Butte County’s A.I. professors react to alarming safety report on tech and dizzying changes it’s brought to campuses 

As an instructor, Prof. Zach Justus teaches courses in the Communication Arts and Sciences Department, located in Tehama Hall, which also houses journalism classes. His A.I. retrofit program doesn't have a designated building. Photo by Tina Flynn

By Odin Rasco

It was not so long ago — less than three years — when artificial intelligence was largely a concept relegated to science fiction and the efforts of computer engineering. The concept of striking up a conversation with a machine, and then actually getting back a cogent or useful response was a goal of cutting-edge programmers for decades, though it wasn’t until a large language model called ChatGPT arrived on the scene in 2022 that A.I. became a household reality.

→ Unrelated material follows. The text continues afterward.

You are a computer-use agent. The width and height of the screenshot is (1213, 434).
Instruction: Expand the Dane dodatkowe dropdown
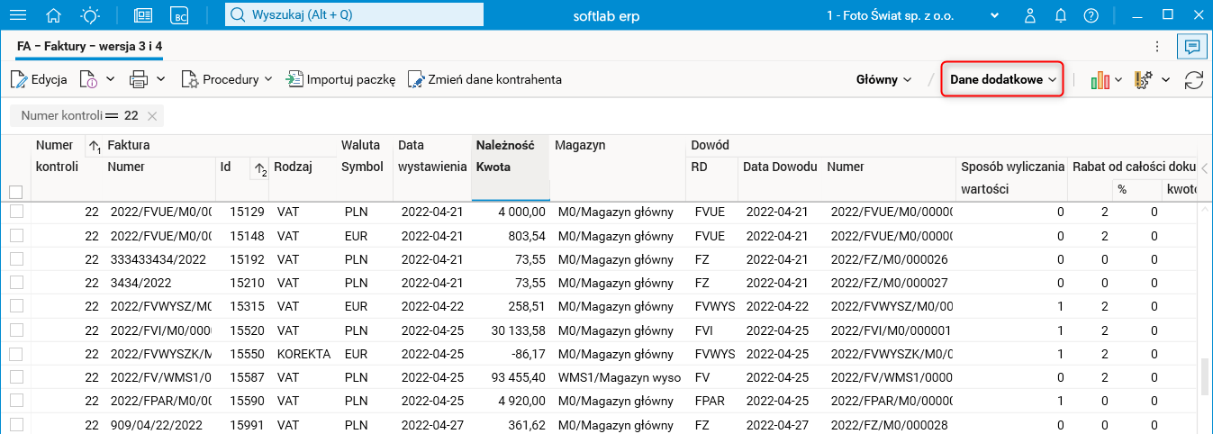[x=1002, y=79]
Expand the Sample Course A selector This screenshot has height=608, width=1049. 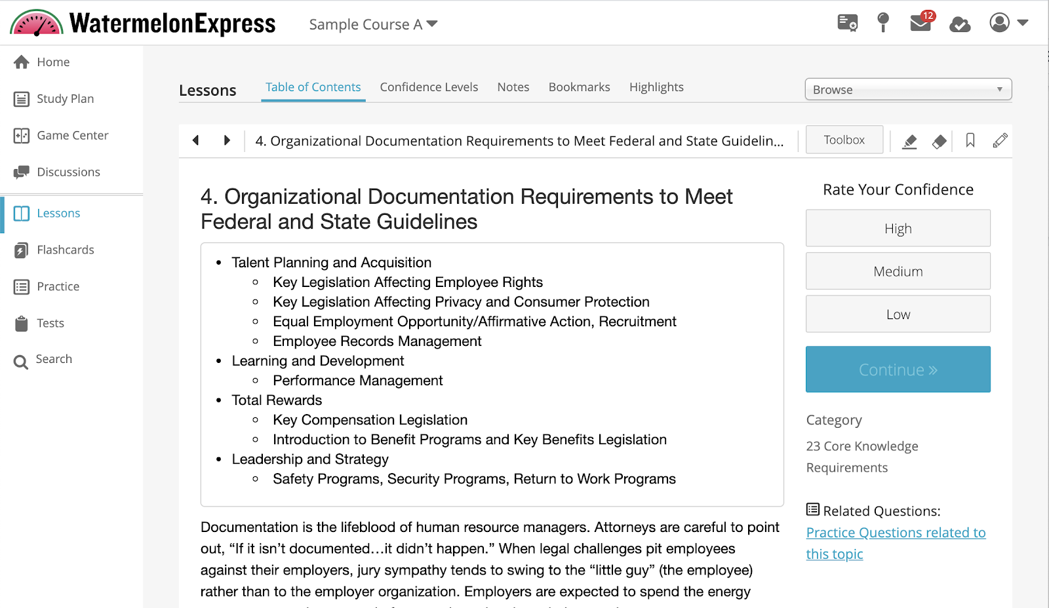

In the few years since that chatbot launched, A.I. has seen rapid proliferation into every part of American life, getting integrated into the newest cell phones and search engines, to the point where students are increasingly turning to the technology to complete their school assignments and do their homework for them.

“The thing that I always use as an analog is that I was a high school and college student in the late 90s,” said Zach Justus, Director for Faculty Development for Chico State University and one of the minds behind the school’s A.I. retrofit program. “I remember the first time I used the internet at someone’s house. But by the time I was in graduate school, my whole life and whole academic life revolved around using the internet and looking at articles in databases. That was a 10-year gap; there were 10 years for people to sort of get on board and figure this all out. This was not that; somebody flipped a switch and the world changed forever in November 2022.”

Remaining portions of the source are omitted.